Le Premier ministre russe Dimitri Medvedev a clos mardi sa visite officielle de 48 heures en Algérie, au cours de laquelle il a été reçu, selon les médias algériens, par le président Abdelaziz Bouteflika.

Alliés depuis les années 1960, la Russie et l’Algérie souhaitent renforcer leur coopération dans divers domaines et particulièrement le secteur de l’armement, sachant que l’Algérie est l’un des gros clients des vendeurs d’armes russes. Le pays maghrébin est le troisième importateur d’armes russes et les deux Etats comptent bien continuer à coopérer en la matière. En outre, Moscou et Alger comptent accentuer leur coopération sur le plan de l’énergie.

En clair, le chef du gouvernement russe a affirmé sa volonté de renfoncer les partenariats économiques bilatéraux.

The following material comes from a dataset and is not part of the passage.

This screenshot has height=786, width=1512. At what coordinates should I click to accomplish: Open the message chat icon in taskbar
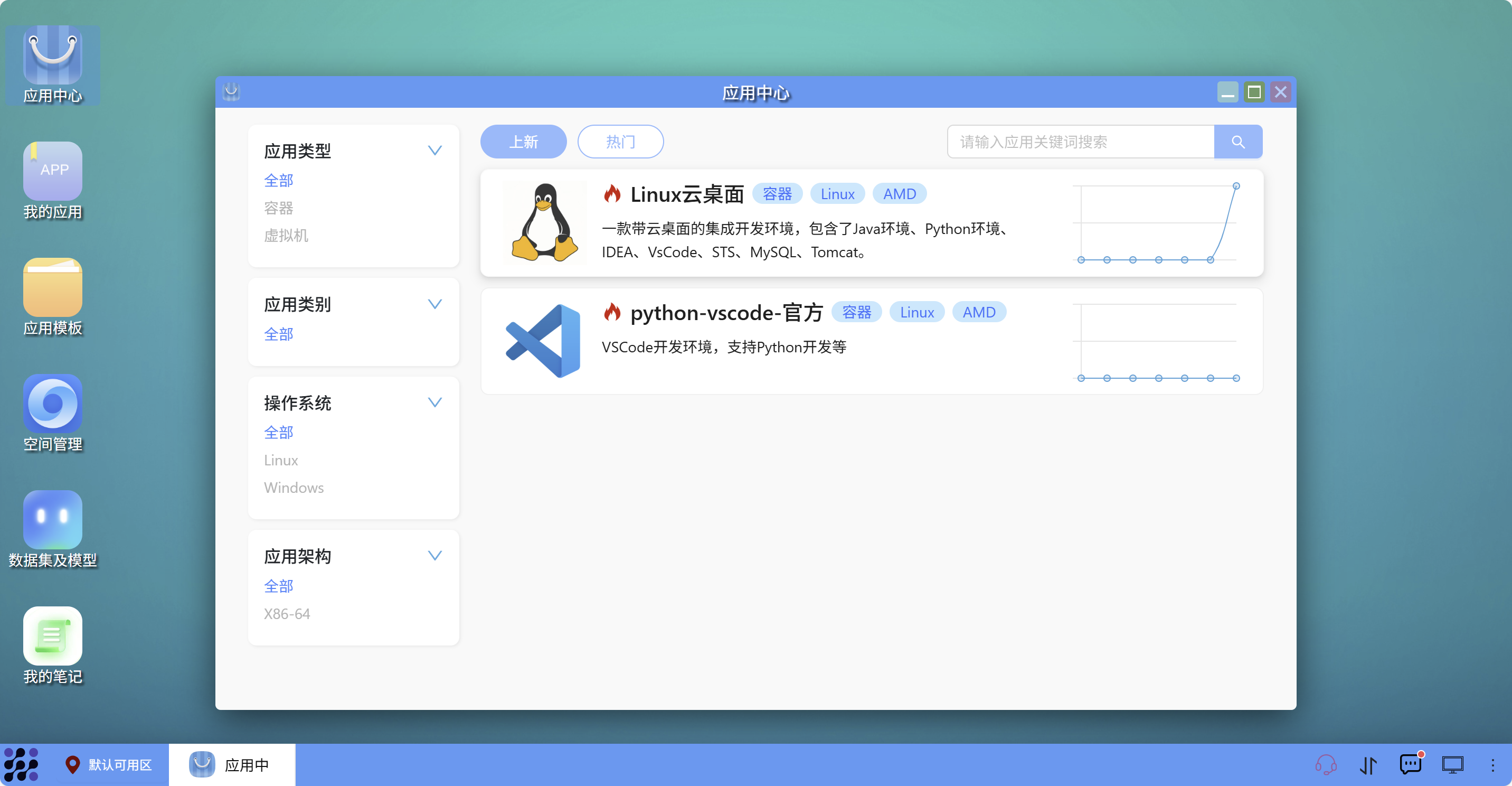coord(1410,765)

La Russie est disposée à faire profiter l’Algérie de son expertise dans le domaine du nucléaire civil. A ce propos, un mémorandum a été paraphé en 2014, mais, depuis, les négociations n’ont pas évolué. L’Algérie à court de liquidités suite à la chute des prix du pétrole, semble avoir gelé pour le moment, son projet de générer de l’électricité par le biais de centrales nucléaires, comme elle a mis au placard de nombreux autres grands projets d’infrastructure.

Au-delà de toutes ces questions, la Russie et l’Algérie veulent collaborer sur les marchés du pétrole. Les deux économies ont été frappées de plein fouet par la chute des cours de l’or noir. Ainsi, le gouvernement russe souhaite appuyer l’accord proposé par Alger à l’Organisation des pays exportateurs de pétrole (OPEP). Adopté fin 2016 à Vienne, cet accord portait sur la réduction de 1,8 million de barils/jour, la production de pétrole par les pays signataires dans l’objectif de booster les prix de l’or noir où au moins de les stabiliser.